-- "James A. Donald":
Here is Fisk's article http://tinyurl.com/995f
Here is the mainstream article http://tinyurl.com/9966
They contradict each other. Therefore one or both is lying. Since we now have good cause to believe the mainstream article true, it follows that Robert Fisk is lying.
On 11 Apr 2003 at 13:12, Ken Brown wrote:
They really don't contradict each other.
One says the Iraqi minister of information told the truth at his conference on the third of April, and the US lying in its press release of thursday the third of April, the other says the US telling the truth, and the Iraqi information minister lying on the third of April
Fisk's article implies that the journalists set off at 1400 Iraqi time - that is 2300 New Zealand. The article is dated April 4th, so he is presumably talking about the events of April 3rd - which is confirmed on the copy of the same article at http://robert-fisk.com/articles210.htm He mentions dusk, so its a fair bet he turned up in the late afternoon and left at nightfall (a sensible thing to do in a place that gets regularly bombed)
────────────────
- _Instructions_
a) Check each statement against the exchange about Fisk's article and answer yes or no, quoting the words from it that settle the matter. (i) The reply is dated 11 Apr 2003. (ii) Fisk's article is dated April 3rd. (iii) The reply says the two articles don't contradict each other.
b) Rewrite the entries as a Markdown table with columns Row and Line, from the line with "Given: Focus the" up to and including the last line of the entries, leaving out blank lines.

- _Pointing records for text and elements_
────────────────
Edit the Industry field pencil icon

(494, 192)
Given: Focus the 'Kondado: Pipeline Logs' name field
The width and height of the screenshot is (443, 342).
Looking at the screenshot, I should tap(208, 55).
────────────────
- _Outputs by task_
a)
(i) Yes: "On 11 Apr 2003 at 13:12, Ken Brown wrote:"
(ii) No: "The article is dated April 4th"
(iii) Yes: "They really don't contradict each other."

b)
| Row | Line |
|---|---|
| 1 | Given: Focus the 'Kondado: Pipeline Logs' name field |
| 2 | The width and height of the screenshot is (443, 342). |
| 3 | Looking at the screenshot, I should tap(208, 55). |